# B&R vs Siemens



## kw21 (16 April 2009)

Hallo zusammen,
ich möchte eine Maschine modernisieren, dh. Einbau von SPS, zwei Servos und Panel. Jetzt muss ich eine Entscheidung treffen ob ich alles mit Siemens oder B&R mache. Leider habe ich mit B&R noch keine Erfahrungen aber anfangen muss ich irgendwann doch. Was würdet ihr mir empfelen?

mfg.
kw21


----------



## offliner (16 April 2009)

Nimm die Technik, die Deiner Anforderung am ehesten passend erscheint.
Preis ist nat. auch en Thema. Ich denke mal alles andere ist reine Geschmackssache, der eine steht auf Siemens, der andere auf Beckhoff, B+R oder auch Rockwell. Lösen kannst Du Deine Anwendung wahrscheinlich mit allen Systemen. Ob man unbedingt ein anderes System kennenlernen muss, wenn man mit dem einen zufrieden ist, muss Du ebenfalls selber wissen. Hier wird´s sowieso wieder etliche Antworten zu allen möglichen Systemen hageln, "A ist das Beste, B ist kompletter Mist, C geht so..." Objektiv ist das aber meistens nicht. Zumal auch bei Dir die eigentliche Anwendung nicht klar ist. 2 Servos und Steuerung ist nicht unbedingt eine Angabe auf die man Empfehlungen geben kann...


----------



## Superkater (21 April 2009)

*Vorteile Nachteile beider Hersteller*

Ich arbeite mit beiden Systemen.

Einiges zur Größe der Servos:

Wenn die Servomotoren größer als 18kW sind, dann hat die B&R sowieso nicht mehr im Lieferprogramm. Dann brauchst du nicht mehr weiterlesen.

B&R Vorteile:
- Ein Programmierwerkzeug (Automation Studio).
- Mit einer Hardware (Powerpanels) kannst du SPS und ACOPOS unter einem Hut bringen.
- Hardware ist preislich günstiger als bei Siemens.

B&R Nachteile:
- Wehe wenn du Jahre später die alte Automationstudio-Version mit den alten Librarys nicht mehr am PC richtig installieren kannst, dann bist du voll aufgeschmissen.
- viele Kunden im Ausland akzeptieren B&R überhaupt nicht.

Siemens Vorteile:
- die Motoren sind super (Asny und Syncservos).
- Jahre später kann man mit neuen Werkzeugen die alten Geräte auch noch bedienen.
——
- Aufgabenstellung: Führe die Forumsdiskussion zum Vergleich von B&R und Siemens im selben Stil ab ihrer letzten Zeile weiter.
——
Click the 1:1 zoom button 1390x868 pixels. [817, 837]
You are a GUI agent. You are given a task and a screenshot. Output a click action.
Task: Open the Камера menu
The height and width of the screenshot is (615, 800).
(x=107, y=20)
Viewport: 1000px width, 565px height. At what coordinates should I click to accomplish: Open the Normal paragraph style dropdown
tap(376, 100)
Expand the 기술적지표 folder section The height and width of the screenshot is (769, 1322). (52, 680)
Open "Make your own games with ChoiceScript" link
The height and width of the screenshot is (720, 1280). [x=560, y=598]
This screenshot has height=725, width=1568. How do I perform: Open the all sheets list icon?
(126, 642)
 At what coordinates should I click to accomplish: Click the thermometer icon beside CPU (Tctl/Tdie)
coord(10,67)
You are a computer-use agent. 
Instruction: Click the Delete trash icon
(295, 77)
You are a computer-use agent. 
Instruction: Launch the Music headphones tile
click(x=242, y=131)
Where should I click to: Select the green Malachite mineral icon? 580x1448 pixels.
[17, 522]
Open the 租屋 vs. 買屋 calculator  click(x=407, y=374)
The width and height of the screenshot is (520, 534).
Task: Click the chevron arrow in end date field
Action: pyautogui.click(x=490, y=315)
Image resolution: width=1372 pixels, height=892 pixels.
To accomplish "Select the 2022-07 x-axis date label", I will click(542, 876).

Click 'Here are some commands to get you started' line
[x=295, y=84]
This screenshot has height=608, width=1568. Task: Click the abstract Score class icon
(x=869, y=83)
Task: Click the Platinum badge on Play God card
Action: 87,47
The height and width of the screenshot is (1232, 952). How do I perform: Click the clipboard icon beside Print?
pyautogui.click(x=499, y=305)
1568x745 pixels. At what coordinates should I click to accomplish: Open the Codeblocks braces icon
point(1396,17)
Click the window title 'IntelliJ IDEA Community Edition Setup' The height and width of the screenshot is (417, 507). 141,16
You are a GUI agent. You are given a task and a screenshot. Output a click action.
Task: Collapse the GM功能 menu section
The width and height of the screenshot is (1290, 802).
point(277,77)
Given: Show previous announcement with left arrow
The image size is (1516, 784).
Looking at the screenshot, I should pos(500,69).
——
- Lösung:
Siemens Nachteile:
- du brauchst 3 Programmierwerkzeuge: STEP7, Simotion Scout und WinCC mit allen gültigen Lizenzen.
- der Hardwarepreis ist sehr hoch. Ich würde eine Simotion D425 (Sinmaics S120) und einem TP177 als Panel dafür nehmen.
- 
-


----------



## 61131 (25 April 2009)

Noch ein paar Erfahrungen meinerseits:

Siemens:
---------
+ Grosse Bekanntheit, Akzeptanz, eben auch im Ausland (das schützt aber nicht davor, dass beim bspw. in den USA teilweise sehr zu kämpfen hat)
+ Grosse Bandbreite in Sachen Hardware

- Teuer
- Support teilweise sehr unflexibel (aus unserer Erfahrung; und wir sind kein Kleinkunde)
- Sehr unbeweglich, wenn man eine Lösung benötigt, die nicht bereits im Angebot ist.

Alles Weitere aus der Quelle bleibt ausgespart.